Crash on compressed texture partial upload

I know, the subject is strange, I didn’t really know how to express it.

Basically, I had a screen background 1024x768, and decided to try putting it in a compressed texture object to save some gfx mem.

For the uncompressed object, I created the texture with:
glTexImage2D(GL_TEXTURE_2D, 0, GL_RGB, w, h, 0, GL_RGB, GL_UNSIGNED_BYTE, 0)

and then simply uploaded the data using glTexSubImage2D (with UNPACK_ALIGNMENT and ROW_LENGTH set). Works like a charm, as expected.

For the compressed texture, I tried to only change the texture creation, to replace internal fmt with GL_COMPRESSED_RGB_ARB, and leave all the other code as-is. However, this crashed (SEGV) in the user-mode part of the driver on the glTexSubImage2D call (Windows, ATI Cat 5.8 IIRC).

I’ve read the spec, but I can’t for my life see that I’ve done anything wrong. For now I’ve worked around it using a memory hog (creating a POT image, copying the non-pot, uploading the whole pot, and then deleting it), but I’m not the least happy about it.

So my question is, am I doing something that should crash (at least the user-mode part) of ICD’s, or do I have a bug to file with ATI here?

Have you tried the glCompressedTexImage2D/glCompressedTexSubImage2D functions?

Edit: I mean precompress the background image and upload it using the compressed texture functions.

Nope, I didn’t try that.

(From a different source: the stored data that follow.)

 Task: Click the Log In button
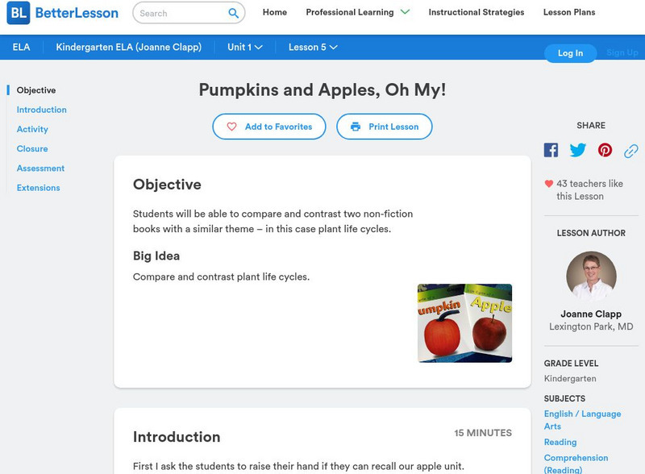tap(570, 53)
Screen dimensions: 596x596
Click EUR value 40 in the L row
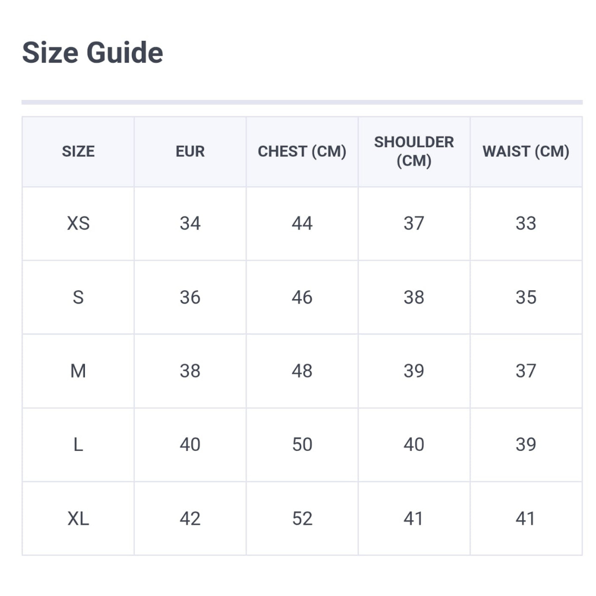coord(190,445)
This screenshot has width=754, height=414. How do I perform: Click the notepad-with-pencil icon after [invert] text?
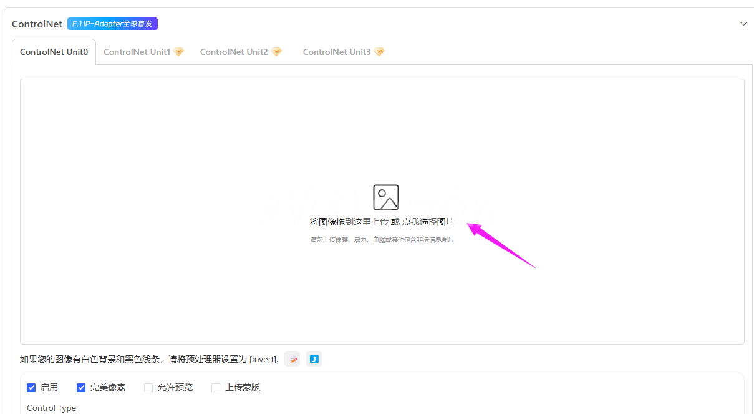(292, 359)
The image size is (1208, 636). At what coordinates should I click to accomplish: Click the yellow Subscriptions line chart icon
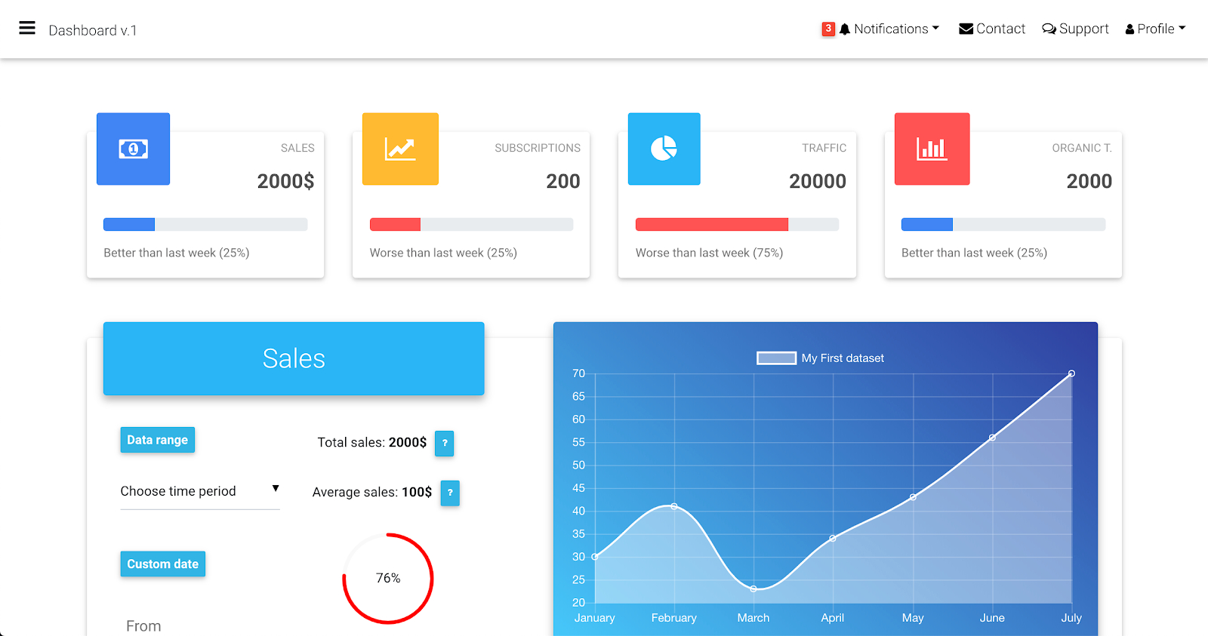coord(400,149)
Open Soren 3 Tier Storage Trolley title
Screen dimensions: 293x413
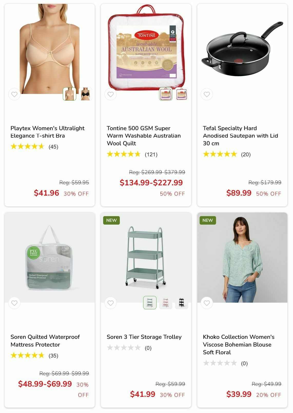pos(144,337)
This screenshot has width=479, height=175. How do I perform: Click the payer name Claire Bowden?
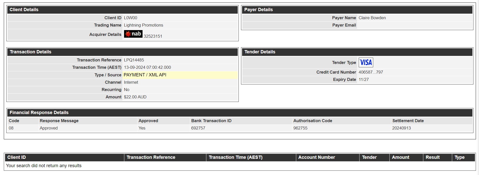point(372,18)
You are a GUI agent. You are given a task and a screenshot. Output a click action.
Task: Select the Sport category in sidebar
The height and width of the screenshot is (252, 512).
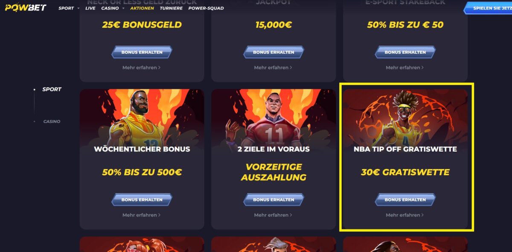52,89
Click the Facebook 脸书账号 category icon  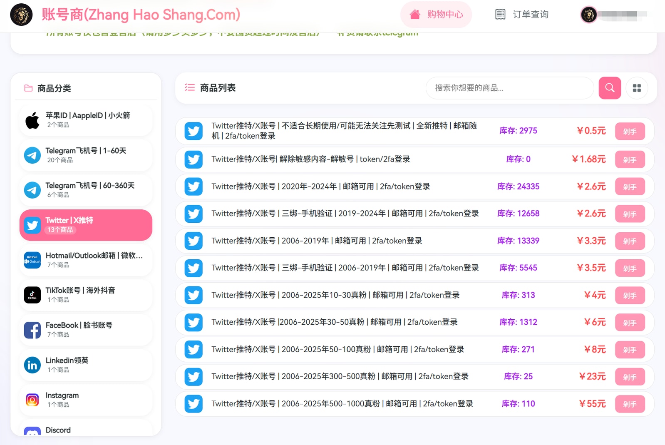(x=32, y=330)
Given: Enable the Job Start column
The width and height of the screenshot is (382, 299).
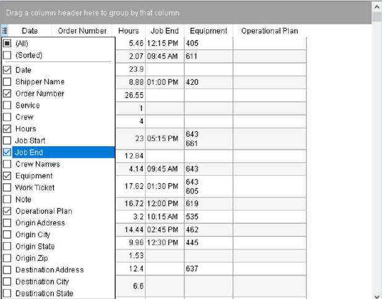Looking at the screenshot, I should 7,141.
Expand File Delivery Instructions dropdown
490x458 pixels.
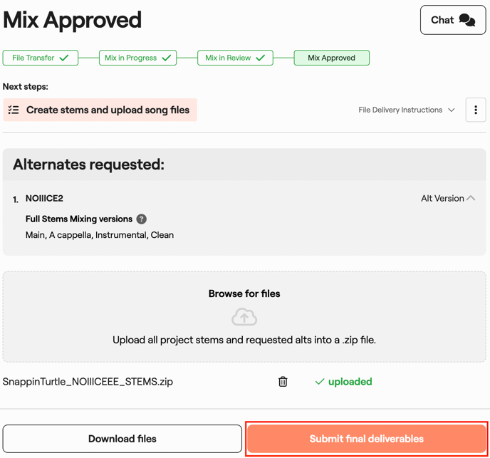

All I did is in the OP.

I suspect what I’m doing is (by spec.) correct, but the driver in this case screws up due to an assumption that for a compressed texture, a non-NULL initial pointer was expected/assumed. With closed source drivers and no debug info it’s however close to impossible to see what really crashes (ATI, this was a boot in your direction).

Perhaps I should just create a small repro case, so anyone could check. It’s not like it’s a rocket science thing. :slight_smile:

OK, I’ve narrowed it down to see that it simply crashes in glTexSubImage2D, whether I have given a pointer to the originally created texture object or not. I’ve also tested it on another vendors h/w, and there it does not crash, why I’m now starting to assume this is an ATI driver thing. Could be interesting to hear some results from people with earlier/later versions and/or different hardware, if it makes a difference. I used Cat 5.8.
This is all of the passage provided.